Blogue sur la défense dans le cadre d’actions collectives intentées au Canada

Rejet de l’action Del Giudice : La Cour d’appel montre comment il est possible de recourir au volet « cause d’action » du critère de certification pour mettre fin à des demandes sans fondement

15 Fév 2024 4 MIN DE LECTURE

Dans une décision récente, Del Giudice v. Thompson, 2024 ONCA 70, la Cour d’appel de l’Ontario a réaffirmé que le volet « cause d’action » du critère de certification se voulait un mécanisme de sélection significatif permettant d’éliminer les demandes sans fondement. Il s’agit d’un exemple utile de la façon dont les défendeurs peuvent contester des actes de procédure pour mettre fin à un recours collectif envisagé à un stade précoce.

Le contexte

L’action a été intentée après qu’un ancien employé d’Amazon Web Services eut piraté une base de données de Capital One stockée sur les serveurs informatiques d’Amazon Web Service. Selon les estimations, six millions de Canadiens ont été touchés par cette intrusion.

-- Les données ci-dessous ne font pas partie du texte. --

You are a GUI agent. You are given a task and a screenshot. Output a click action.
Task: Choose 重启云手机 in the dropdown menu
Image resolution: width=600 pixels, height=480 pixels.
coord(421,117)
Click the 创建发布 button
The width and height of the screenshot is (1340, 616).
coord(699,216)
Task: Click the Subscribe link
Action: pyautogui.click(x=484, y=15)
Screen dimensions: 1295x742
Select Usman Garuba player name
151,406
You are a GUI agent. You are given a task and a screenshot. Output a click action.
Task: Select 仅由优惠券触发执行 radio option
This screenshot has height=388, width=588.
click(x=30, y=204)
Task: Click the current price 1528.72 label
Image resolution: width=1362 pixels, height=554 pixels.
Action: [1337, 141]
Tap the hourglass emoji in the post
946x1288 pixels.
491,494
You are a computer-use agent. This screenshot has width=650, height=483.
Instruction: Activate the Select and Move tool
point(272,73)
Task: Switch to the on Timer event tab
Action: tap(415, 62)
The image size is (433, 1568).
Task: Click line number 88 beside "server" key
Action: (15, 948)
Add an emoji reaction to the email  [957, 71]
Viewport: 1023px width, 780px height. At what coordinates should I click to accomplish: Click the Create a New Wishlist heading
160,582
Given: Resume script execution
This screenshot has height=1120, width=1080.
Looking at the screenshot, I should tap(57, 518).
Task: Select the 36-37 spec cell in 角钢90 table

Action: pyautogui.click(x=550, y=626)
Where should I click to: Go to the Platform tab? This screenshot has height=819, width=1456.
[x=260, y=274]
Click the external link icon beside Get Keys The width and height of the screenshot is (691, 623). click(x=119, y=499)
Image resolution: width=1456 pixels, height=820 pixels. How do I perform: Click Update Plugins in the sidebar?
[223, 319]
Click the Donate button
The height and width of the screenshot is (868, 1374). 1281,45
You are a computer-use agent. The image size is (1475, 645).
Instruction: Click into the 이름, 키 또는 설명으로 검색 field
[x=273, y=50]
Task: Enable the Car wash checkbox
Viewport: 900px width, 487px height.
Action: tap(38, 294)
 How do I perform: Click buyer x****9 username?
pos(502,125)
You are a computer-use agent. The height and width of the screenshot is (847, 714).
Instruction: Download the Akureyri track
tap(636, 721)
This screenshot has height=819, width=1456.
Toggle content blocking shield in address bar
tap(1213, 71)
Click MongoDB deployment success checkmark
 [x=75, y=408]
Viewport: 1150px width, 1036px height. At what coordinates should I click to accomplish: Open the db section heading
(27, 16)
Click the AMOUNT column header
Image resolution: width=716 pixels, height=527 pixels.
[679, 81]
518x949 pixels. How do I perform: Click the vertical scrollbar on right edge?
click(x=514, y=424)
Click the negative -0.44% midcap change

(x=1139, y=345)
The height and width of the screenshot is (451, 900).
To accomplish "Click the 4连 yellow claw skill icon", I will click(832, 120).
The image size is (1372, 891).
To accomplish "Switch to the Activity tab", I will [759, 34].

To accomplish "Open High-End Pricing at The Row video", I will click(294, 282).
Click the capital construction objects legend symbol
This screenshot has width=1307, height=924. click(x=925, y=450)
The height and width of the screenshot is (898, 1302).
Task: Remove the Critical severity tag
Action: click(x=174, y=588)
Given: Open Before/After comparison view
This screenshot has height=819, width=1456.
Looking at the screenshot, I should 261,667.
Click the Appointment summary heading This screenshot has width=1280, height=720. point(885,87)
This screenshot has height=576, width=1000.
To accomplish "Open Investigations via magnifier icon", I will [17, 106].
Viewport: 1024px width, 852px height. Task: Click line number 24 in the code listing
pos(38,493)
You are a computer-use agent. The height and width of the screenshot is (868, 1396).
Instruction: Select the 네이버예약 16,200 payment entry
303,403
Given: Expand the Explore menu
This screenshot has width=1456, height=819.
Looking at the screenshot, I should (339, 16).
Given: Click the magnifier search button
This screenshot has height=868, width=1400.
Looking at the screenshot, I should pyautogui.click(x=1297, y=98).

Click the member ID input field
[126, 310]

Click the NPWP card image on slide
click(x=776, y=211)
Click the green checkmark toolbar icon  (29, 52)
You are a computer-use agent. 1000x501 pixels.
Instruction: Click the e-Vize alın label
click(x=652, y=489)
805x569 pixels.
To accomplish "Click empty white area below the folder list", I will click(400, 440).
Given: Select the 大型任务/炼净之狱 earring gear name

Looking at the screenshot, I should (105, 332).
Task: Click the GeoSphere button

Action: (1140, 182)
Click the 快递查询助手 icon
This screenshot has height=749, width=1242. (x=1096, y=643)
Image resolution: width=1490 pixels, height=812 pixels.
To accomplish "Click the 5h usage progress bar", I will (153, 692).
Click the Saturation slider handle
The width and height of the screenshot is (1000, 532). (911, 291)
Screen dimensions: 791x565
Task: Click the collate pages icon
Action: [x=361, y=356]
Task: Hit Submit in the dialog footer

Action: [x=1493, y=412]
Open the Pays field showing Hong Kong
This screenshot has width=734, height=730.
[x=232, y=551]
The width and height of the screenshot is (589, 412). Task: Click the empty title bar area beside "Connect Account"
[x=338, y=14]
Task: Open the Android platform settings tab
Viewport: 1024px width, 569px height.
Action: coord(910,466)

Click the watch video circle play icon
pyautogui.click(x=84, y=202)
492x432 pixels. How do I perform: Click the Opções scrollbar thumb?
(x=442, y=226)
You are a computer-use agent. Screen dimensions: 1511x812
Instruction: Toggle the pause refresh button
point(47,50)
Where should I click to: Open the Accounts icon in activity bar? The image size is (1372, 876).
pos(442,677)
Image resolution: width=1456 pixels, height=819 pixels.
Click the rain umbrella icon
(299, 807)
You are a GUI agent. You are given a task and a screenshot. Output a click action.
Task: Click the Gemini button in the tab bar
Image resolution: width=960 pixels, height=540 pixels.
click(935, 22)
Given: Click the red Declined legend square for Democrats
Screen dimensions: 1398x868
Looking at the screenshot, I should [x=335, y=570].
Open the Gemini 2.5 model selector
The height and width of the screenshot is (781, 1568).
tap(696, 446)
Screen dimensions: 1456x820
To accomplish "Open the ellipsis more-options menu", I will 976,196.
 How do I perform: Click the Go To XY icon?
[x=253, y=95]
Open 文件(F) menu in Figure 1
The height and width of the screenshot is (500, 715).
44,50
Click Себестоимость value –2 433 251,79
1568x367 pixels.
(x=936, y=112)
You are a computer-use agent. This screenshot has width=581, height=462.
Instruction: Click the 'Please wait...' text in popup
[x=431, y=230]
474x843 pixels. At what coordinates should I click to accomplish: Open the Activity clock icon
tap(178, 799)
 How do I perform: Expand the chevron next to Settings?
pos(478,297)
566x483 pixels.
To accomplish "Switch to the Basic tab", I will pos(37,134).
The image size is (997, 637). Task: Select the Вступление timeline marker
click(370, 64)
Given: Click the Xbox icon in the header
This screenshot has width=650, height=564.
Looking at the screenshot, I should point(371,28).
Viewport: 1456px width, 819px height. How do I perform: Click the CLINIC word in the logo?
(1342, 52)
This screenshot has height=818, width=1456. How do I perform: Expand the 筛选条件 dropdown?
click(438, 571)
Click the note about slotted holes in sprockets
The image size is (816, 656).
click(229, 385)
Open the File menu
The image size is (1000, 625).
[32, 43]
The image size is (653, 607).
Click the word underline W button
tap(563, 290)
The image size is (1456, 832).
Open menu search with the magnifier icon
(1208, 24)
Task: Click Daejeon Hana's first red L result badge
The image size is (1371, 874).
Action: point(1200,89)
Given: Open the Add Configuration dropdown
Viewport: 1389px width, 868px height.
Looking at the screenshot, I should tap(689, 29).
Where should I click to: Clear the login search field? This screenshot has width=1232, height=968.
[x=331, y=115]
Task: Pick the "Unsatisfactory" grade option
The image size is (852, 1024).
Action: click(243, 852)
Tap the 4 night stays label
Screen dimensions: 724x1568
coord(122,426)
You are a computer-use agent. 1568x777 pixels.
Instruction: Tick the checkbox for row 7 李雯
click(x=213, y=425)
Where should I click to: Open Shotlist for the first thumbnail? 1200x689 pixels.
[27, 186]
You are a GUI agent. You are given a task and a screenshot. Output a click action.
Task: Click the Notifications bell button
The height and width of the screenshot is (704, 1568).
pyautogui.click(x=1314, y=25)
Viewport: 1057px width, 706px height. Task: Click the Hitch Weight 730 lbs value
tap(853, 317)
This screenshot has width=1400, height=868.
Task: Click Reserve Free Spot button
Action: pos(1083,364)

Après quatre séries de modifications apportées aux actes de procédure, la déclaration des demandeurs comprenait 19 causes d’action, y compris des réclamations pour utilisation abusive de données et des réclamations pour violation de données. Le juge Perell a estimé que leur demande contrevenait « manifestement » (egregiously) aux règles de plaidoirie et qu’elle ne révélait aucune cause d’action viable. Il a également observé que les modifications apportées précédemment à la demande transformaient une simple réclamation pour violation de données en une action de 240 milliards de dollars pour détournement et utilisation abusive de données. En fin de compte, le juge Perell a radié la demande sans autorisation de la modifier.

La Cour d’appel confirme des points utiles pour la pratique

Rejetant l’appel des demandeurs, la Cour d’appel a réaffirmé que le volet « cause d’action » visait à [traduction libre] « éliminer les demandes qui sont vouées à l’échec ». Ce faisant, le tribunal a confirmé des points importants pour les défendeurs, notamment les suivants :

  • Le juge des requêtes avait le droit de prendre en considération les documents contractuels qui contredisaient les allégations plaidées. La Cour d’appel a rejeté l’argument des demandeurs selon lequel les documents en question étaient des « preuves » qui ne pouvaient pas être prises en compte dans l’analyse de la cause d’action. Au contraire, une déclaration est réputée inclure tout document auquel elle se rapporte, et les documents contractuels, qui ont été déposés auprès du tribunal dans un dossier de requête, étaient intégrés par renvoi dans l’acte de procédure. Cela s’est avéré particulièrement utile pour les défendeurs, car cela leur a permis de réfuter les allégations selon lesquelles ils avaient utilisé les renseignements des demandeurs à des fins non autorisées. Le tribunal a confirmé que les documents contractuels pouvaient être utilisés de multiples façons, de sorte que les allégations plaidées étaient impossibles à prouver. La Cour d’appel a estimé que le juge Perell n’avait pas commis d’erreur en concluant que les documents intégrés par renvoi donnaient lieu à un récit plaidé qui était manifestement ridicule et à des allégations qui étaient mutuellement impossibles à prouver.
  • Le juge des requêtes était en droit de radier la demande sans autorisation de la modifier. La Cour d’appel a confirmé que cette décision était de nature discrétionnaire et appelait à la retenue, et s’en est remise à la décision du juge Perell. Même si le juge des requêtes a mentionné que les demandeurs auraient pu plaider une simple réclamation pour rupture de contrat contre Capital One, ils ne l’ont jamais fait. En conséquence, la Cour d’appel a conclu que [traduction libre] « [l]es appelants ont eu amplement l’occasion de présenter une demande viable et sont maintenant hors-jeu ».

Enfin, la Cour d’appel a confirmé l’adjudication des importants dépens de 1,2 million de dollars effectuée par le juge Perell, notant que l’appel y relatif avait été déposé tardivement et que, quant au fond, il était faible.

La conclusion

Cette décision rappelle encore utilement que le critère de certification, en particulier son volet « cause d’action », est un mécanisme de sélection utile permettant d’éliminer les demandes qui sont vouées à l’échec avant que les parties n’encourent les coûts importants liés aux interrogatoires préalables. L’examen rigoureux des actes de procédure par la Cour d’appel et le juge des requêtes montre que les défendeurs ont la possibilité, dans certaines circonstances, de faire rejeter des demandes qui ne sont pas fondées ou qui sont manifestement fausses, malgré la position fréquemment avancée par les avocats des demandeurs, selon laquelle tous les actes de procédure doivent être acceptés comme étant véridiques. La décision renforce également le fait qu’un demandeur ne devrait pas avoir le droit d’apporter un nombre illimité de modifications, au risque de se trouver hors-jeu.